No, it was like my grandmother had aged ten years in the ten seconds between topics.
I blinked at her.
She smiled sadly, taking a hearty gulp of her wine. “I know, you’ve known me as fabulous, funny, beautiful, and adventurous your entire life,” she said, her voice only holding a hint of that lightness that usually burst from every syllable. “But I’ve kept things from you. Because that’s what grandparents do. Keep their trauma from their young, fresh-faced, naïve grandchildren so they don’t tarnish them with the ugly truth. No, that’s not the grandparent’s job. Or a parent’s. The world does that well enough. And the world has done that to you. In the most brutal and ugly way possible. In a way that made me lose not only one precious grandchild, but a large piece of another too.”
My hands shook as I set my glass down beside me, afraid of squeezing it too hard and smashing it in my hands.
My grandmother never spoke of David.
Never.
I used to think she did it because she wanted to respect my wishes. Because she knew I couldn’t talk about him when every breath I took was him. Because she saw how tenuous my grip really was on sanity.
But now, her eyes, the absolute and utter sorrow entrenched in them, told me something different. Told me I wasn’t the only one holding onto sorrow.
“I was terrified that I had lost my lively, adventurous, spirited Lauren. I was heartbroken by the thought that David’s death would not just happen once, but a thousand times over forever,” she continued, voice sounding older and more tortured than I’d ever heard it. “I had faith though.

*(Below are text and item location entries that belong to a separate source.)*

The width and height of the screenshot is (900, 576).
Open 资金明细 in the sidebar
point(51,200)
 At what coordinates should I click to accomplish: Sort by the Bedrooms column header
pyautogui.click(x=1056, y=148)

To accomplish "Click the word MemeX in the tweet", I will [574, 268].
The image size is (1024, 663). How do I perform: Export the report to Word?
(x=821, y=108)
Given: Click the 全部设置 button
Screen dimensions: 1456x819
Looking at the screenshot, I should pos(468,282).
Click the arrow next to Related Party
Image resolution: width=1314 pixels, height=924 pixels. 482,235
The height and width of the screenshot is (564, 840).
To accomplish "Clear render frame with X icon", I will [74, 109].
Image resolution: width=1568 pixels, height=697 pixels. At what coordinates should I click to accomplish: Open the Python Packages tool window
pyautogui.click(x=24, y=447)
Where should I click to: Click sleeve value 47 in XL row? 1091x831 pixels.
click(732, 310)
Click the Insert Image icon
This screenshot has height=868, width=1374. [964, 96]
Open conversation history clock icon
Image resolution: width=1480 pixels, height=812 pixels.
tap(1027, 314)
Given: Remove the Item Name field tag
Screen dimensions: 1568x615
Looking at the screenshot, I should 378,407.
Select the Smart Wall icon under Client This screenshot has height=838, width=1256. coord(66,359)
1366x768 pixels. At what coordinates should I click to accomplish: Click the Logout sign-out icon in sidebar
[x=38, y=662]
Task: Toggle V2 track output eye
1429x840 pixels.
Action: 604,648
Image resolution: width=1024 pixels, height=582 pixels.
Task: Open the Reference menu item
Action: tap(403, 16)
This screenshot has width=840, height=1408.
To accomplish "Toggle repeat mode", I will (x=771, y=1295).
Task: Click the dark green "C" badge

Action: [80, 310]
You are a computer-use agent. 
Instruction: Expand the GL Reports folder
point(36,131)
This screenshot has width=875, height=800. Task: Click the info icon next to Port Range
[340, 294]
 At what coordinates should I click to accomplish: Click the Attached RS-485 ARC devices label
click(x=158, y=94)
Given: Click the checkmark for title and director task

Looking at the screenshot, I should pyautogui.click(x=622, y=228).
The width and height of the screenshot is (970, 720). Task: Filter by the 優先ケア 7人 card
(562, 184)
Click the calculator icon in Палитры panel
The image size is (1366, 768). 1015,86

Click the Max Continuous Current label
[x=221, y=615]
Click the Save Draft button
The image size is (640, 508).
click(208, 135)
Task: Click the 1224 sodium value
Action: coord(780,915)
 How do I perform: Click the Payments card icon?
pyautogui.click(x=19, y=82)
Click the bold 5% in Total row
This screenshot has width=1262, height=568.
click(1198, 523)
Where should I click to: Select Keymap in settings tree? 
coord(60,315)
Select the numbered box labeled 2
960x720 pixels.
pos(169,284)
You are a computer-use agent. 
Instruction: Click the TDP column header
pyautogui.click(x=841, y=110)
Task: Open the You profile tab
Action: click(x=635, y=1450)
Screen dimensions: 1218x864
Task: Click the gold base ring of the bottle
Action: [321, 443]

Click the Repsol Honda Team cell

I had to, because there wasn’t a thing I could do to bring you back to yourself. I know that because I’m wise and worldly and I’ve had tragedy in tenfold. I’m not talking about us losing our beautiful David, because that’s something more than tragedy. There isn’t a word for the pain of such a thing. There shouldn’t be a word. It shouldn’t happen. But this world is ugly and cruel, so it did. My heart breaks anew every single morning when I wake up and remember it wasn’t a terrible nightmare.”